D. HASIL DAN PEMBAHASAN

1. Hasil

 Tabel 1. Hasil Pengamatan Pada Amphibi (Kodok)

No. Jenis perlakuan (ukur) Hasil

1. Pengukuran suhu ruang 29 °C

2. Pengukuran suhu air es 28°C

3. Pengukuran suhu tubuh kodok 31 °C

 Tabel 2. Hasil Pengamatan Pada Pisces (Ikan)

No Perlakuan Menit 1 Menit 2 Menit 3

1. Air biasa + ikan (I) 129x (30 °C)

Air biasa + ikan + Air biasa (II) 129x (30 °C) 126x (30 °C) 113x (30 °C)

Air biasa + ikan + Air biasa (III) 111x (30°C) 129x (30 °C) 135x (30 °C)

2. Air biasa + ikan (I) 105x (30 °C)

Air biasa + ikan + Air Es (II) 94x (28 °C) 73x (28°C) 87x (28 °C)

Air biasa + ikan + Air Es (III) 94x (22 °C) 121x (22 ° C) 129x (22 °C)

3. Air biasa + ikan (I) 110x (30°C)

Air biasa + ikan + Air panas (II) 90x (32°C) 110x (32 °C) 130x (32°C)

Air biasa + ikan + Air panas (III) 90x (36°C) 100x (36°C) 130x (36 °C)

2. Pembahasan

Termoregulasi adalah suatu mekanisme makhluk hidup untuk mempertahankan


suhu internal agar berada di dalam kisaran yang dapat ditolelir. Proses yang terjadi pada
hewan untuk mengatur suhu tubuhnya agar tetap konstan dinamis. Mekanisme
Termoregulasi terjadi dengan mengatur keseimbangan antara perolehan panas dengan
pelepasan panas (Campbell, 2004).
Termoregulasi adalah proses fisiologis yang merupakan kegiatan integrasi dan
koordinas yang digunakan secara aktif untuk mempertahankan suhu inti tubuh melawan
perubahan suhu lingkungan yang dingin atau panas (Myers, 1984).

Dalam praktikum ini hewan yang kita gunakan yaitu hewan dari kelas Amphibi dan
pisces. Pada praktikum Thermoregulasi Amphibi (kodok) yaitu dengan mengukur suhu
ruang kosong pada gelas beaker, suhu pada gelas beaker yang di tambah air es, dan suhu
tubuh kodok. Dan hasil yang didapatkan yaitu pada pengukuran suhu ruang kosong
didapatkan suhu 29 °C, pada air es yaitu 28 °C, dan suhu tubuh kodok yaitu 31°C.

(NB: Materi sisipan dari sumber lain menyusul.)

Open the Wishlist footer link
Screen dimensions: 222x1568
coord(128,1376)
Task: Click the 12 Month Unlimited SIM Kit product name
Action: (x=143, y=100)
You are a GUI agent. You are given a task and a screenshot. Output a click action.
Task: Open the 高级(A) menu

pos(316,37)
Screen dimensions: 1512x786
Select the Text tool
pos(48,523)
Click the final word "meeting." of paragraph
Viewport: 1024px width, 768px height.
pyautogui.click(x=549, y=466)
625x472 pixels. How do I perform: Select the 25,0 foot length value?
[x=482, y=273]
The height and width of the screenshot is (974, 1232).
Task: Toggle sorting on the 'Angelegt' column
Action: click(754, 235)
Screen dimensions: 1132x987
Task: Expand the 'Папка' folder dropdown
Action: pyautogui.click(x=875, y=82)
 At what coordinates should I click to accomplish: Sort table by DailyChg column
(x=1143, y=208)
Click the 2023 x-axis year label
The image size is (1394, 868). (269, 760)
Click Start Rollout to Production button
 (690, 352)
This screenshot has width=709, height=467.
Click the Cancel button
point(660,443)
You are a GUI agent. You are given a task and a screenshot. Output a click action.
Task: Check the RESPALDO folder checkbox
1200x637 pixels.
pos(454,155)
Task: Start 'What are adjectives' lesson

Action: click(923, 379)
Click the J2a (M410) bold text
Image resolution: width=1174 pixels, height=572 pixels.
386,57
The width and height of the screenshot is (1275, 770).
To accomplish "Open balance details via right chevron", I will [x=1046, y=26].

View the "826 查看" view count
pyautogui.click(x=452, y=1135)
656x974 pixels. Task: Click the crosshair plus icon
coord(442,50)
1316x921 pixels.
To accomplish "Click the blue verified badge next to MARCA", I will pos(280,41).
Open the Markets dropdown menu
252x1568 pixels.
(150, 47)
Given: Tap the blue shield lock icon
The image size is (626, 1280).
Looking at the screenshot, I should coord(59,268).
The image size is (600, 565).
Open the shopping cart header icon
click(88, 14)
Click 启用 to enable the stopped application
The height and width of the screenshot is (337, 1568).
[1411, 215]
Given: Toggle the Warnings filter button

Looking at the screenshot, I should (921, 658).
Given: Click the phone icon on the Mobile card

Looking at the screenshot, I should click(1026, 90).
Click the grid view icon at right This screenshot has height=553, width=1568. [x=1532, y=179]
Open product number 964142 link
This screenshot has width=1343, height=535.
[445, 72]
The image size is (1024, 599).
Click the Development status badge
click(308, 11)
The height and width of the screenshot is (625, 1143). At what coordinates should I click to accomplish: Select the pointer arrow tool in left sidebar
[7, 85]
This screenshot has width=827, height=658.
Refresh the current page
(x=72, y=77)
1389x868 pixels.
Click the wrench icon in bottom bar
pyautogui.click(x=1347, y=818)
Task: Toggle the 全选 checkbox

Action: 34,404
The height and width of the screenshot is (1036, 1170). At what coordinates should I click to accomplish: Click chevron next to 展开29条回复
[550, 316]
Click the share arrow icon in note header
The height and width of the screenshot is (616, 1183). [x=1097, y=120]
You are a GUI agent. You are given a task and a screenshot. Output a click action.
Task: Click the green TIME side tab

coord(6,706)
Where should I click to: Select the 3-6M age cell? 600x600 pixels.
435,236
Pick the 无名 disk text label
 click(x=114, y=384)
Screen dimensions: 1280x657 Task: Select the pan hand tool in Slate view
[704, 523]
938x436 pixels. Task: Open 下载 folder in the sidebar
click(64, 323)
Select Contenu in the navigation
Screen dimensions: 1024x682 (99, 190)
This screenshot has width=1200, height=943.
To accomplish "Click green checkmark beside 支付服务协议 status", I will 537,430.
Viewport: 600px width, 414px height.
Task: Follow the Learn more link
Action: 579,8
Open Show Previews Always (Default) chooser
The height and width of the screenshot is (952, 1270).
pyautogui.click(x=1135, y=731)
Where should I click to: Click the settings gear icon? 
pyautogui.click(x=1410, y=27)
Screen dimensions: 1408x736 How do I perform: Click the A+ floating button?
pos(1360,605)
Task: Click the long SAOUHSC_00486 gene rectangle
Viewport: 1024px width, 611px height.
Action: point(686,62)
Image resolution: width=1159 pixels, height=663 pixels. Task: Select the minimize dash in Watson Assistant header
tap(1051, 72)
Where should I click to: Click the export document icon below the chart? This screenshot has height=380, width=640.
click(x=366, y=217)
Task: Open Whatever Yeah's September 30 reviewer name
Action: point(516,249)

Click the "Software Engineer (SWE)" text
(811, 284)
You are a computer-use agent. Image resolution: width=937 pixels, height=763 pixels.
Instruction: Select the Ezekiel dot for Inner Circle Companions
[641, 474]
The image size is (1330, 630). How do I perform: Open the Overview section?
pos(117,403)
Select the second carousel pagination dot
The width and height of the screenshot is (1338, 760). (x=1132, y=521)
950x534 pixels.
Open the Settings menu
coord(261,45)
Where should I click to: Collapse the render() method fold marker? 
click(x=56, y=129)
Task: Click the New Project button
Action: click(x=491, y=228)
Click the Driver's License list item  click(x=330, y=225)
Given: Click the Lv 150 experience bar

Selanjutnya untuk praktikum Thermoregulasi pada pisces yaitu dengan menyiapkan


3 buah gelas beaker ukuran 250 ml dan masinng - masing gelas diisi dengan air biasa dan
ikan. Berdasarkan hasil yang didapat berikut penjelasan dari masing-masing data. Pada
gelas 1, 2, dan 3 dengan suhu 30°C didapatkan hasil hitung dari operkulum pada ikan
selama 1 menit yaitu pada gelas beaker 1 sebanyak 129 kali, pada gelas beaker 2
sebanyak 105 kali, dan pada gelas beaker 3 sebanyak 110 kali.

Setelah itu pada gelas beaker 1 ditambah dengan 100 ml air biasa dengan suhu
30°C, dan dilakukan perhitungan operkulum sebanyak 3 kali per 1 menit, pada menit
pertama bergerak sebanyak 129 kali, menit ke 2 sebanyak 126 kali, dan dimenit ke 3
sebanyak 113 kali. Lalu pada gelas beaker 2 ditambah 100 ml air es dengan suhu 28 °C
dan dilakukan perhitungan operkulum sebanyak 3 kali per 1 menit, pada menit 1bergerak
sebanyak 94 kali, pada menit 2 sebanyak 73 kali, dan pada menit 3 sebanyak 87 kali.
Dan pada gelas beaker 3 ditambah dengan 100 ml air panas dengan suhu 32 °C dan
dilakukan perhitungan operkulum sebanyak 3 kali per 1 menit, pada menit 1 bergerak
sebanyak 90 kal, pada menit 2 sebanyak 110 kali, dan pada menit 3 sebanyak 130.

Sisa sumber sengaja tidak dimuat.